* [EXERCISE]
Please count the lines in the entries below that contain the string "bounding", and reply with only that number.
________
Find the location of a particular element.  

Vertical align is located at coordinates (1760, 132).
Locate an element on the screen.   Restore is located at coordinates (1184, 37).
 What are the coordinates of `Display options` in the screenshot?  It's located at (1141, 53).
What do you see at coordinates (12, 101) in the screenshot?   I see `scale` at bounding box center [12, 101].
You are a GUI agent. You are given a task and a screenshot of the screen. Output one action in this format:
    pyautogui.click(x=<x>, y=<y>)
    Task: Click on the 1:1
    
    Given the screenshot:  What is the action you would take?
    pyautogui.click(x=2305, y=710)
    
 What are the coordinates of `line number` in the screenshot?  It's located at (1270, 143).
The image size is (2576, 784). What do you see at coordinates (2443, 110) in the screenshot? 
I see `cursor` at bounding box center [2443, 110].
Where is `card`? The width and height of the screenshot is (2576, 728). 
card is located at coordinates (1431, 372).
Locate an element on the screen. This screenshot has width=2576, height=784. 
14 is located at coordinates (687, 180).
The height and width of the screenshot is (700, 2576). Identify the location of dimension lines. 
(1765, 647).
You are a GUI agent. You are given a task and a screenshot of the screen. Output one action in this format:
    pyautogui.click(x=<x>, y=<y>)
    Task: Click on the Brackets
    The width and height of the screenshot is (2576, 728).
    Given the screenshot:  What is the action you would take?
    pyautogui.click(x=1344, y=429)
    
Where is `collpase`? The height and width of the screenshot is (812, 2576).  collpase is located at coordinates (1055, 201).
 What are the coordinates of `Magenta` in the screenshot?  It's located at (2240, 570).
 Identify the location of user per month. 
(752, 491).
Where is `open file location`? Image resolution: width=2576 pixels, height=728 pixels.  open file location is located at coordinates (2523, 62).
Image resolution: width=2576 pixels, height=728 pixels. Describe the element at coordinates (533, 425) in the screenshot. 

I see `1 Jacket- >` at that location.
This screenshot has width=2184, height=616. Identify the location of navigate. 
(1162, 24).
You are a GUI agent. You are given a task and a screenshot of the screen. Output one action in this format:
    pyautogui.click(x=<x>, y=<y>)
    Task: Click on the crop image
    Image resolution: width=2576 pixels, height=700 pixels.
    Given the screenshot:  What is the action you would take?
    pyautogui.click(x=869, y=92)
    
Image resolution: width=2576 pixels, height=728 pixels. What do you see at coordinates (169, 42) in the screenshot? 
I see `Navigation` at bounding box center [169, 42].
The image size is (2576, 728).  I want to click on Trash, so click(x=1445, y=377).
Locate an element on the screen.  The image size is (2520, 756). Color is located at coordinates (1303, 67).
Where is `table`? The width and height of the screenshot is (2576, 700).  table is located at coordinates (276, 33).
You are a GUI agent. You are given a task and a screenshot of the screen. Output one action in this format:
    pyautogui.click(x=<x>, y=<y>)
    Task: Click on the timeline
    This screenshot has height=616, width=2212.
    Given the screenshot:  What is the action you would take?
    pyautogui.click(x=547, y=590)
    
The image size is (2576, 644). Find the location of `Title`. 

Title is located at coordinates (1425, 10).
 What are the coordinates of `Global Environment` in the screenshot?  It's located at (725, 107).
________
* [RESULT]
3